Differential gene transcript accumulation in peas in response to powdery mildew (Erysiphe pisi) attack

Pea powdery mildew incited by Erysiphe pisi represents a major constraint for pea crop worldwide. Only three resistance genes (er1, er2 and Er3) have been identified in pea germplasm so far. Cellular and molecular aspects involved in their interaction with the pathogen are still unknown. In the present study, we selected three well-characterised powdery mildew pea accessions carrying each of these resistance genes JI2302 (er1), JI2480 (er2) and IFPI3260 (Er3) for a combined cDNA array and histological analyses. Transcripts of twenty pea genes, including three housekeeping genes, were generated at 24, 48 and 72 h after fungal inoculation. The 17 genes analysed encoded for phenylpropanoids, structurally related genes, disease relative response genes, or homologues genes to characterised pathogenesis-related family (PR) genes from barley known to be up-regulated after powdery mildew infection. A total of 16 genes out of the 20 studied were differentially expressed between genotypes and/or E. pisi infection, as well as between the time points considered. The transcript inductions observed are expressed as reinforcement of cell walls, activation of pathogenesis-related proteins and the activation of the phenylpropanoid pathway.

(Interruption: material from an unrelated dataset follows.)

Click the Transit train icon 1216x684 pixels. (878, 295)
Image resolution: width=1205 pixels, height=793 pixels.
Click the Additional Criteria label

Leaves of genotype JI2302 (er1) showed mainly Pschitin and Chi2 (encoding for endochitinases) accumulation after E. pisi inoculation, as well as genes encoding for pea defensins. Leaves of IFPI3260 (Er3) showed the overall highest expression of DRR230a, DRR230b and DRR230c (encoding pea defensins) and Prx7 (encoding an elicitor-inducible peroxidase) after pathogen inoculation. Genotype JI2480 (er2) showed Pschitin and Chi2 accumulation after E. pisi inoculation, as well as reduced activation of pea defensins, compared to er1 and Er3 genotypes, after pathogen attack. Up-regulation of genes involved in these mechanisms combined with high constitutive expression determines a more effective defence against E. pisi.